Читать «На задворках Великой империи. Книга вторая: Белая ворона» онлайн - страница 3
Валентин Пикуль
— Да вить не отдашь, — мудро отвечает швейцар, запирая высокие кованые двери: всё! — разъезд Петербурга окончен…
Через весь город тащится коллежский регистратор Синюхаев к себе на Тентелевку — аж к черту на кулички. Статистика (эта великая наука) пришла к печальному выводу, что такая чиновная мелюзга, как регистраторы, дач вообще не снимает. Забрав в воскресенье с утра пораньше детишек и жену с тещей, выезжают они на травку — куда-нибудь в Озерки или в Шувалово. Ну, баранки; ну, селедочка; ну, жена сыграет им на гитаре, как водится:
Разостлав на травке недочитанный номер «Полицейских ведомостей», регистраторы там и выдрыхиваются, как сурки, за всю неделю сразу. Воспряв же ото сна, они снова готовы любую бумагу приять согласно положению, скрепить, проколоть, подшить и дать ей соответствующее течение по ведомственным каналам великой Российской империи.
Могут (по желанию) и вообще приостановить течение. А потому, люди, вы этой мелюзги бойтесь!..
Но там, где из труб заводских оседает на крыши бараков гарь и копоть Путиловского или Обуховского, там живет, провожая праздничную субботу, совсем другой Петербург…
Квохчут в жирной пыли куры, уныло бегают, поджав хвосты, битые собачонки заводских окраин. Вытянув длинные руки вдоль бедер, словно бойцы после тяжкой битвы, возвращаются из цехов рабочие. От горнов, от наковален…
Здесь жизнь унылая, без просвета. Шмякнут с получки пятерку на восемь ртов и скажут:
— Вот и крутись, мать, как хочешь!..
Никто еще не знал тогда, что
За красной, как мясо, стеной флотского экипажа — рано-рано — поет залихватский рожок горниста. Тонко позванивая, прокатится через Невский первый трамвай с зевающим в пустом вагоне господином. От вонютного Обводного канала, завернув на Забалканский, четко процокает казачий разъезд.
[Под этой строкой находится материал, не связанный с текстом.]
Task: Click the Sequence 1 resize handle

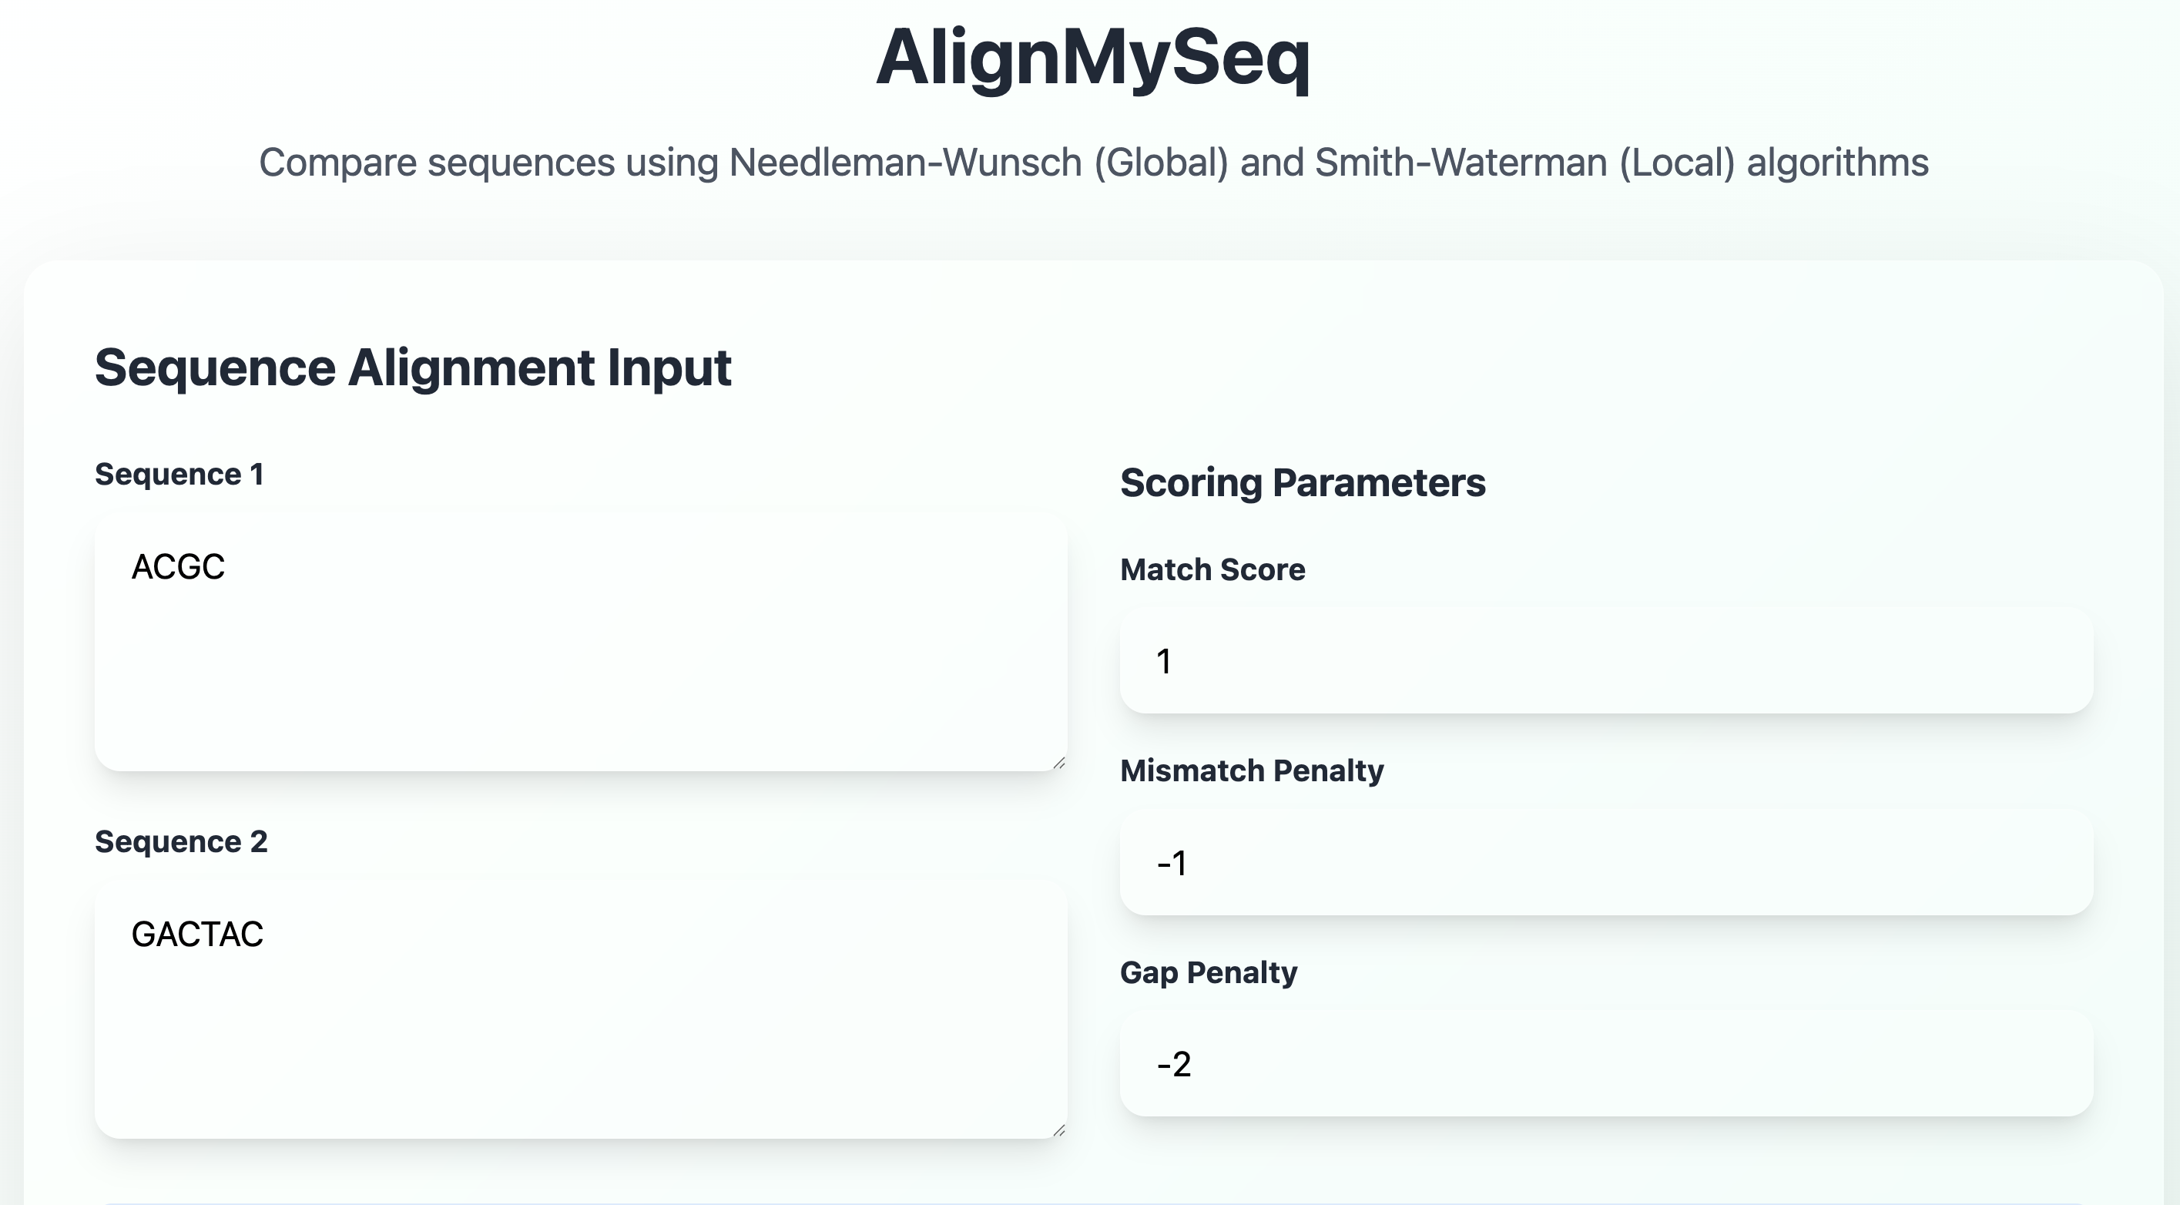Action: 1058,762
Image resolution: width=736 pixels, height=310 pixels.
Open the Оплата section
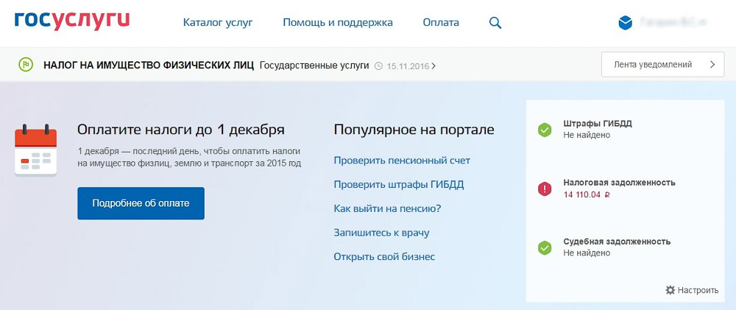coord(441,23)
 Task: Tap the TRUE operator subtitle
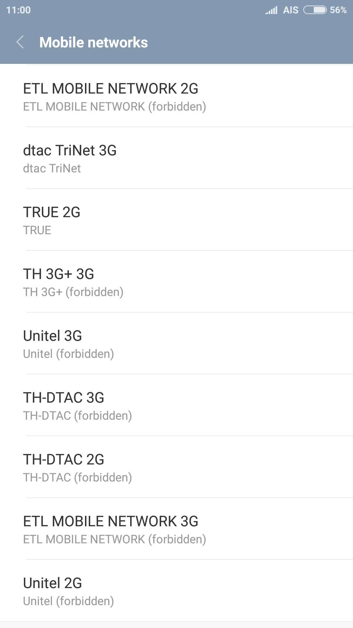click(x=37, y=230)
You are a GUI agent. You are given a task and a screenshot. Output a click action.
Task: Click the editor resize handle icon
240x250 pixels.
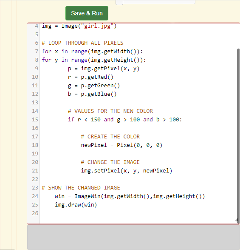(236, 220)
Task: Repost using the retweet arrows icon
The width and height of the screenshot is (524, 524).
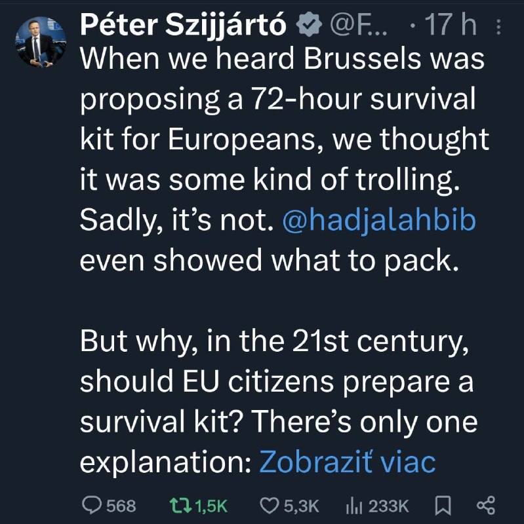Action: 175,506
И за стенами экипажа колотятся с утра пораньше сапоги по булыгам, трещат на ветру жесткие матросские робы.
А господину скушно после веселой ночи, и он думает — как бы прожить до жалованья, ни у кого не занимая. «Нет, не проживешь — займешь!» У казачья морды сытые, с узкими лезвиями глазок, в которых тускло светятся жуть и злоба одичалых пьяных казарм…
На улицах еще безлюдно. Свистящими голиками дворники ожесточенно метут панели и мостовые, загаженные с вечера гулящей публикой. Полупьяная проститутка спешит домой мелкими шагами, жадно пьет с похмелья воду у разборной колонки. Заспанные горничные, сонно ругаясь, выводят прогулять собачек. С грохотом и треском уже тащатся через город ломовые извозчики, со смаком распивая на козлах первую за день сороковку.
Медленно пробуждается Петербург, тяжелый день впереди — понедельник. Взрывают тишину гудки на окраинах, созывая рабочий люд в горячечный ад цехов. Но эти гудки почти не достигают центра столицы, где — в зелени бульваров — тихо опочили (вот уже второе столетие) уют и спокойствие старых барских особняков…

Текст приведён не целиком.